Join us for a McGill School of Information Studies (SIS) Seminar Series talk on semantic visualization models for data mining with guest speaker Dr. Hady Lauw, Assistant Professor of Information Systems at Singapore Management University.
Visualization of high-dimensional data such as text documents is widely applicable. Classical approaches to visualization directly reduce a document's high-dimensional representation into visualizable two or three dimensions, using techniques such as multidimensional scaling. While such approaches may preserve the relationship among the data points, they are somewhat limited in terms of explanatory power. The current way to model semantics in text documents is through topic modelling, a class of probabilistic generative models for word occurrences in documents. In this talk, we will explore semantic visualization models, which are recent approaches for visualization that consider an intermediate representation in topic space between the input word space and the output visualization space. This has the useful effect of producing both a topic model and a visualization model simultaneously. The reduced dimensionalities are shown to still be effective in some data mining tasks, such as nearest neighbor classification.

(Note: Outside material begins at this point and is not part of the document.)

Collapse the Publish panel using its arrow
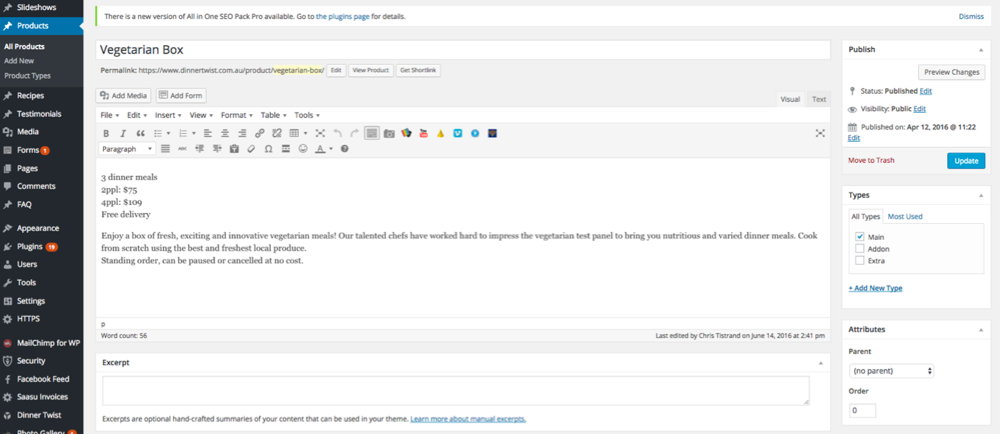This screenshot has width=1000, height=434. point(979,48)
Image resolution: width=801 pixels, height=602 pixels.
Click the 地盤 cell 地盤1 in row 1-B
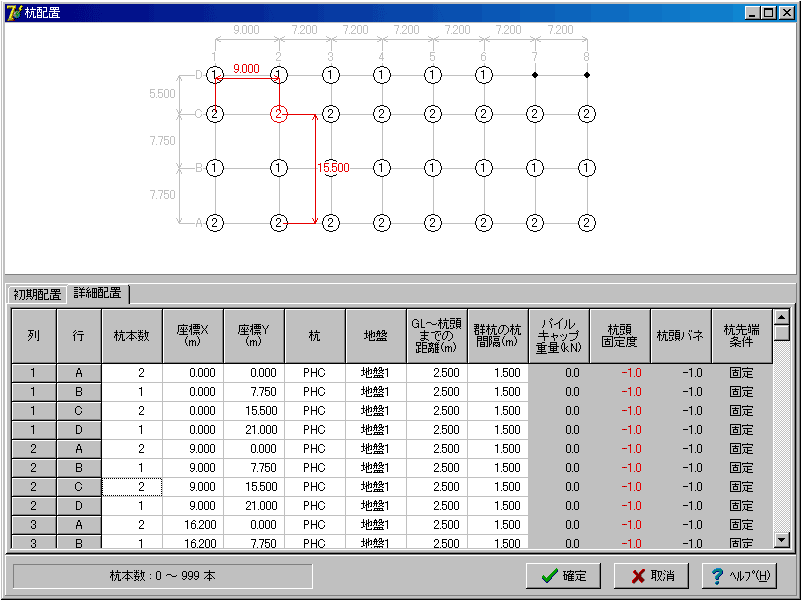376,392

Hady W. Lauw is an Assistant Professor of Information Systems at Singapore Management University. Previously, he was a post-doc at Microsoft Research Silicon Valley, and then a scientist at A*STAR's Institute for Infocomm Research. He obtained his bachelor's and PhD degrees from Nanyang Technological University. His research interest is in data mining, focusing on Web and social media data. He is an active member of the community and he has served several times as a PC member and reviewer for all major data mining and web search conferences and journals. More details can be found in his web site: http://www.hadylauw.com.
This talk is free and open to all. Please arrive early and ring for entry to the building.